Was Janesville homicide a case of self defense?
JANESVILLE -- What was billed as Janesville's first murder case in three years might turn out to be something else.
Barquis D. McKnight's lawyer said Thursday the evidence is more consistent with a struggle for a gun than an intentional shooting of one person by another.
McKnight, 33, faces charges of first-degree intentional homicide and possession of a firearm by a felon in the shooting death of Eddie L. Jones, 28, of Markham, Illinois.
The shooting took place behind the house at 116 S. Franklin St. around midnight May 27, police have said.
Attorney Michael Murphy has filed a motion asking Judge James Daley to allow Murphy to argue that McKnight was defending himself and others when the shooting happened.
Murphy commented Thursday after the case took an odd turn during a Rock County Court hearing.
With the trial scheduled to start Monday, Murphy told Daley he wasn't prepared because his father had a stroke in August, and he has been away from work.

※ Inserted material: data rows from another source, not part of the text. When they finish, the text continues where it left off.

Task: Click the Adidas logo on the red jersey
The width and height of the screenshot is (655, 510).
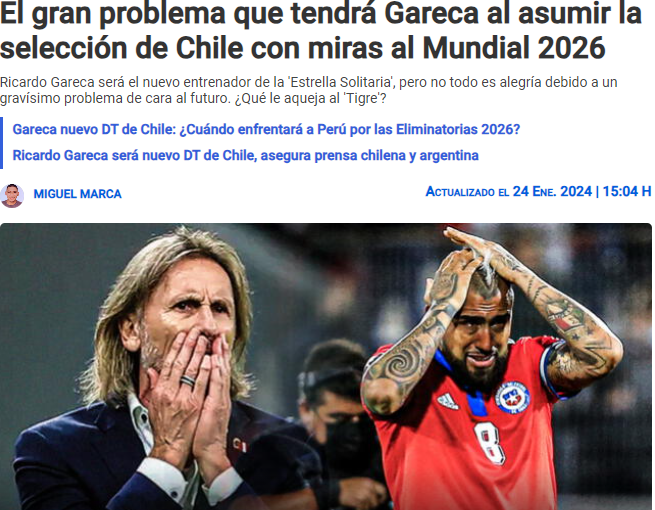Action: 447,401
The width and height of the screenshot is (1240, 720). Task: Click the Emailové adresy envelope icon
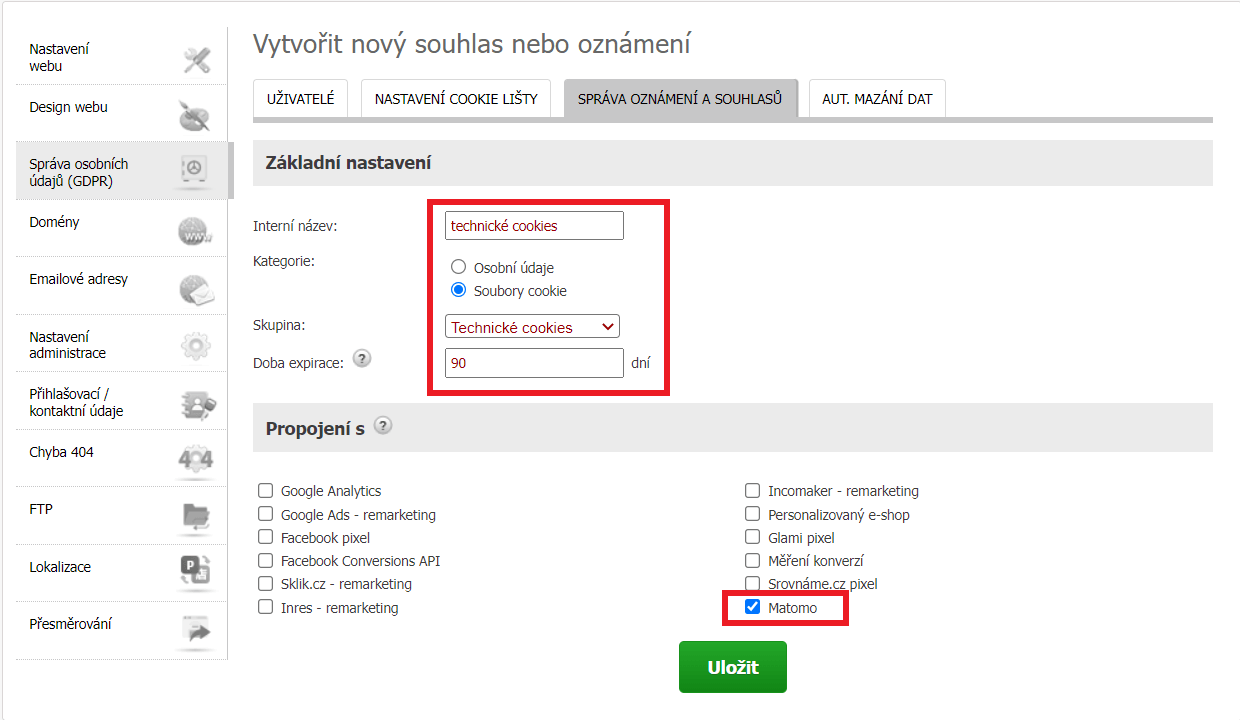[x=196, y=290]
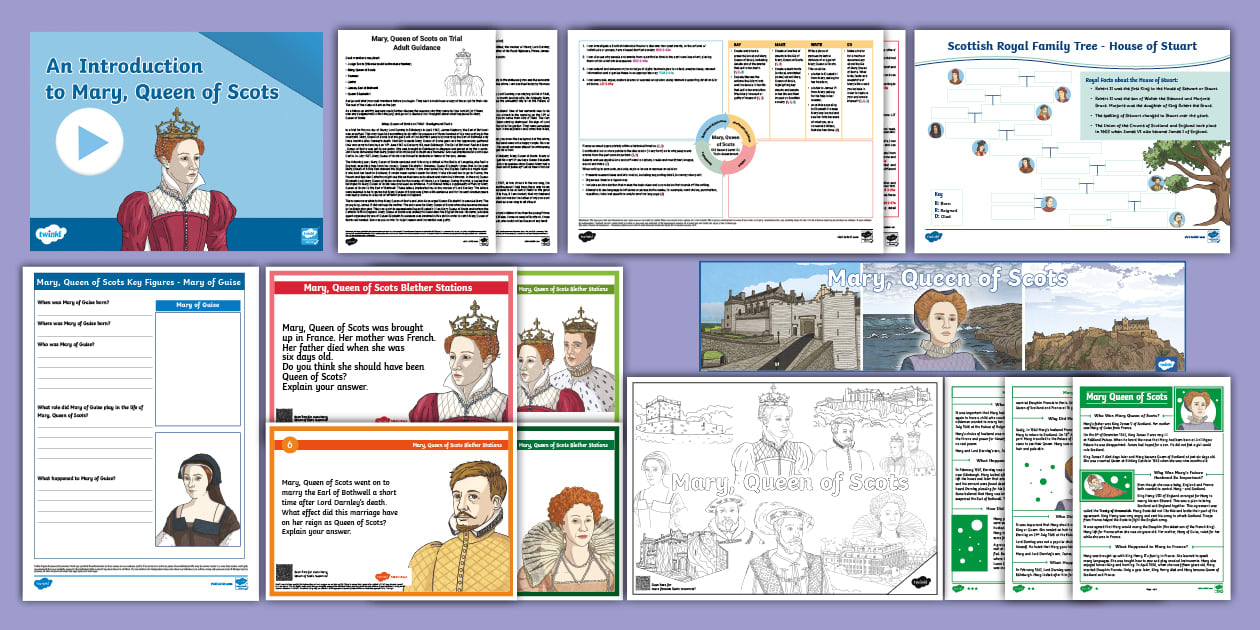Click the Scottish Royal Family Tree heading

(x=1070, y=44)
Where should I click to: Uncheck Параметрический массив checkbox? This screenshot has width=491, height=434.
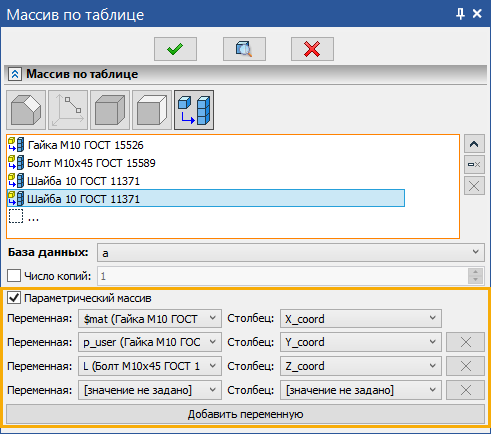point(14,298)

In addition, DNA evidence has not yet been processed, and a witness from the state crime lab would not be available to testify until December, said Assistant District Attorney Gwanny Tjoa.
McKnight, speaking for himself, nevertheless insisted on going to trial Monday. He had earlier claimed his right to a speedy trial.
Daley told McKnight the DNA evidence has the potential to help McKnight's case. McKnight agreed but insisted on going to trial Monday.
McKnight complained that he has been in jail for four months: “Basically I'm just wasting time, now.”
“The reality of it is, I'm an innocent man,” McKnight said later in the hearing.
But Murphy said his uncle's funeral is set for Monday in Denver, so if McKnight wants to got to trial, he must do so without Murphy.
Daley said he did not want to try the case without a defense attorney, so he said his only option was to dismiss the case to restart the process.
Daley dismissed the case but ordered McKnight held at the jail until the district attorney's office files a new criminal complaint with the expectation McKnight's initial court appearance would be Friday.
Murphy said after the hearing he has been working on a plea agreement with the prosecution. He called the prosecution's case weak and said the only prosecution witness is of “dubious credibility.”
McKnight is likely to get a better result from a plea agreement than at trial, Murphy said.
Plea agreements sometimes include reduced charges or a recommendation for a lighter sentence in exchange for a guilty plea.